5. ЛАБИРИНТ БЕЗ МОНСТРА
Само понятие повседневности, хотя и противостоит истории и политике, не является внеисторическим. Каждодневная жизнь существовала всегда, но особое современное понятие «повседневного» связано с разрывом трансцендентального видения мира, в котором повседневное было частью космического ритуала. Как бы мы ни хотели вернуться обратно, этот возврат невозможен и является лишь ностальгическим импульсом, желанием избавиться от настоящего.
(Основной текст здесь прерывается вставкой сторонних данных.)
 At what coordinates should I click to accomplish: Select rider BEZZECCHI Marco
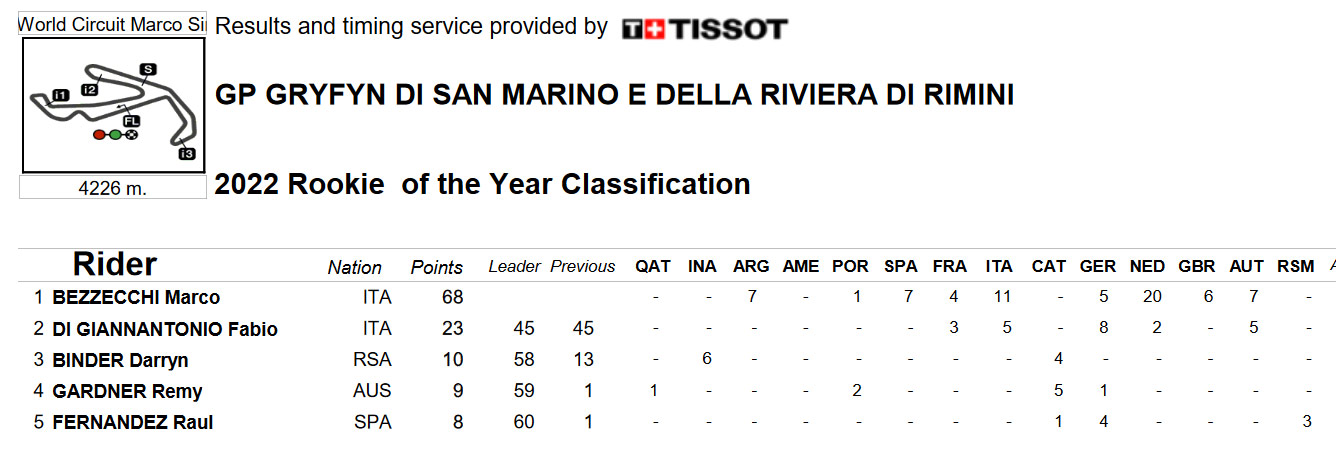pos(136,297)
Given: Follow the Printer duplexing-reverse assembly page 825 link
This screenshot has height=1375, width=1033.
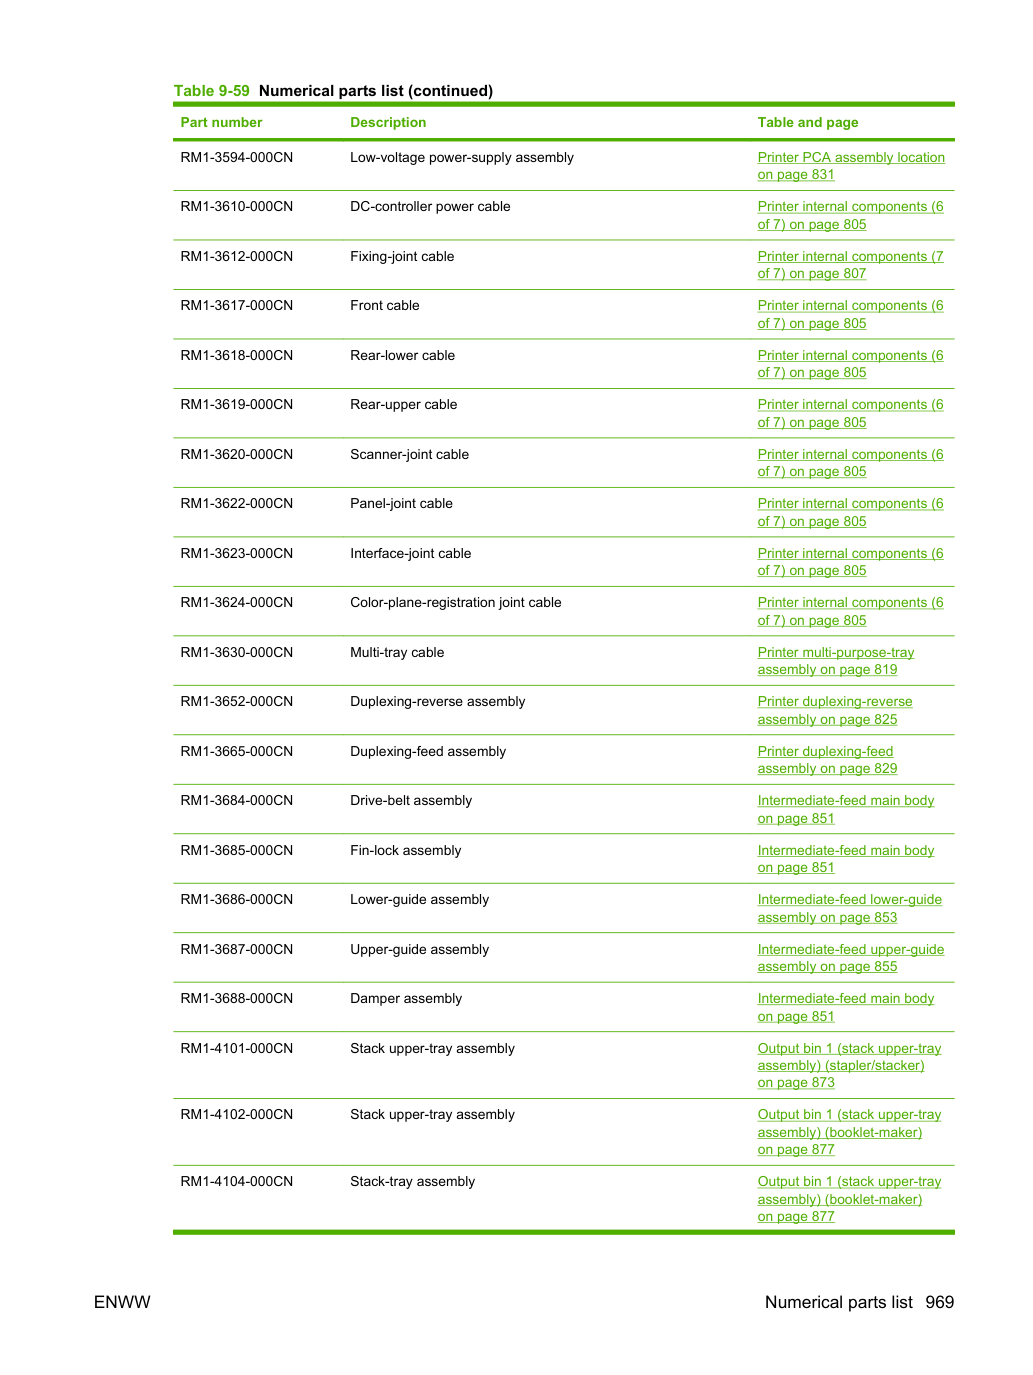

Современное ощущение повседневности связано с началом модернизации, разделением сфер существования, выделением общественных и личных пространств, появлением третьего сословия и развитием «среднего класса», созданием гражданского общества, отделением церкви от государства и потерей больших стилей – церковных, монархических и имперских[21 - Интерес к изучению повседневности в западной истории и социологии, присутствующий уже в работах Георга Зиммеля и Мориса Хальбвакса, возник с новой силой после Второй мировой войны. Французские историки, объединившиеся вокруг журнала «Анналы»: Фернан Бродель, Филипп Арьес, Роже Шартье – занимались изучением длительных временных промежутков в противовес традиционной истории, с ее концентрацией на центральных исторических событиях, войнах и революциях, царях и героях. Общие работы по исследованию повседневности: Lefebvre Henri. Everyday Life in the Modern World. New York, 1984; Certeau Michel de. L’Invention du quotidien/Arts de Faire. Paris, 1980; Everyday Life (special Issue) // Yale French Studies. 1987. № 73. В?немецком контексте дискуссия о?мифах повседневности в?нацистскую эпоху см.: Broszart Martin (ed.). Alltagsgeschishte der NS-Zeit. Munich: Oldenburg, 1984). В?американском контексте наиболее интересны работы антропологов Клиффорда Гирца и?Джеймса Клиффорда.]